Parallel for each limit

There are situations where launching same job in parallel in 10 processes speeds up things, but launching in 20 parallel processes will go slower than one by one.

So, it would be useful to have a property to the Parallel For Each activity to limit to a number maximum processes, having in this way an automatic slicing of the work to be done to smaller batches.

Hey Ciprian,

I agree, this would be useful. In the interim, I was wondering if having a multidimensional collection would work? So you have an array of strings for instance that you’d like to go through, then you could cut it up into a number of arrays that you want to be processed in parallel and then feed an array of those arrays to the Parallel For Each. You’d then have to have an inner For Each that’s not parallel, but it may get the job done. That workaround is a lot of effort though and your suggestion would be far more efficient.

1 Like

I have already worked this way (other technology, other times) checking how many CPUs are free and dividing the queue in smaller queues to go in parallel to occupy all CPUs, but it is additional work and it could be made more simple with the limit proposed :slight_smile:

1 Like

Hi,
Thank you for your suggestion. I added it to our internal ideas tracker for our team to consider.

1 Like

Hey sorry to resurrect the thread :slight_smile: but any news on this topic? I have been having some issues with Data Scraping inside a Parallel For each that then uses a For each row (non parallel) inside it. Somehow the data gets overwriten between the different threads and the CurrentRow or even Index do not have the correct values.

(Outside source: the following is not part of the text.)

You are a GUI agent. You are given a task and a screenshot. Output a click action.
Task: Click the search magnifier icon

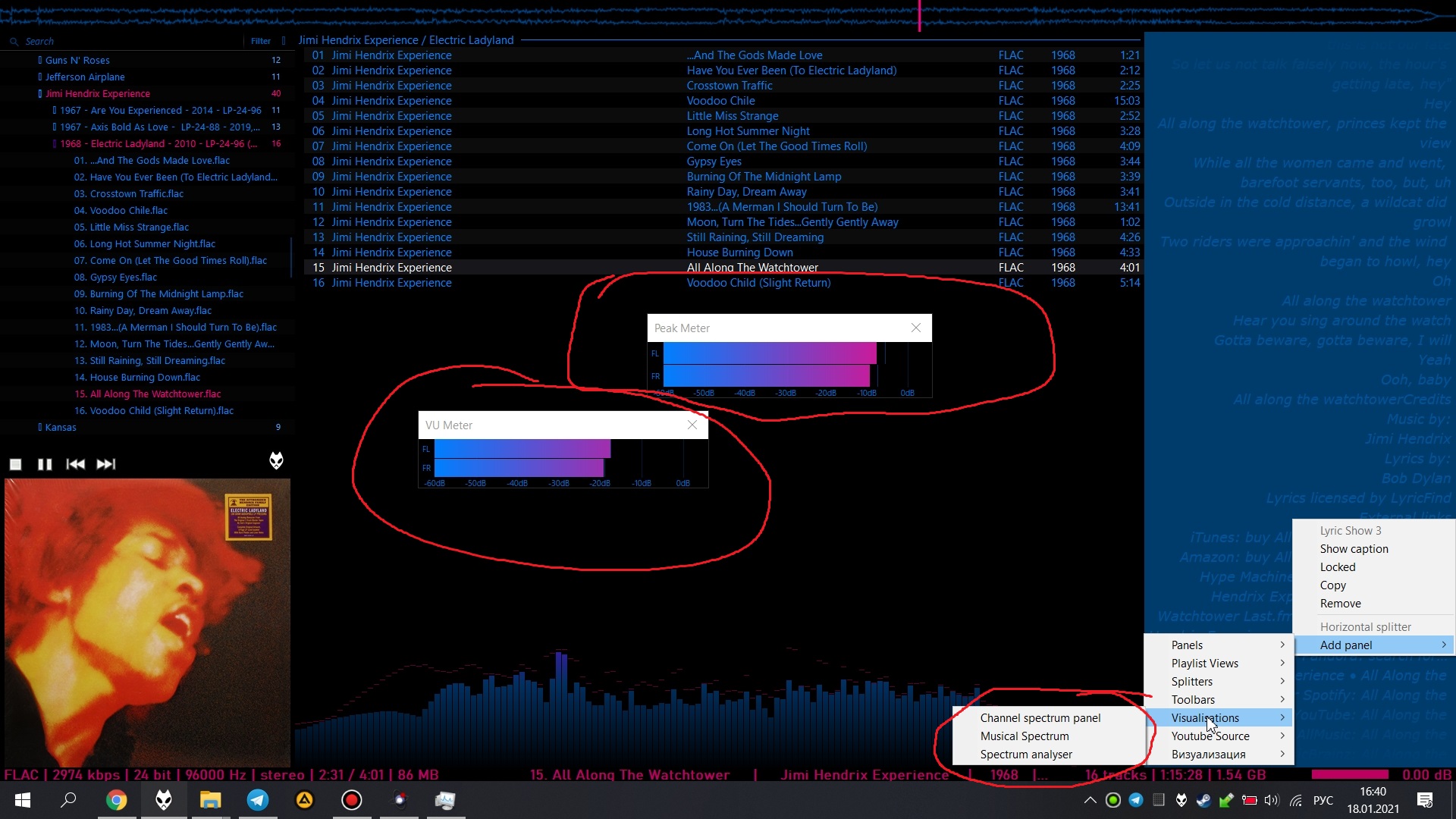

So my temporary solution would be to merge all the scraped datatables and run a parallel for each row but since I will have probably more than 200 rows and each one uses a Chrome tab things will definitely not go smoothly, unless I can setup the limit Ciprian was suggesting.

Managed to fix it by using a while loop and assigning a variable before it with the extracted DT’s total rows that I used to check in the loop condition. This way the different parallel threads did not confuse the index and totalrows values between them like they did before with other types of variables.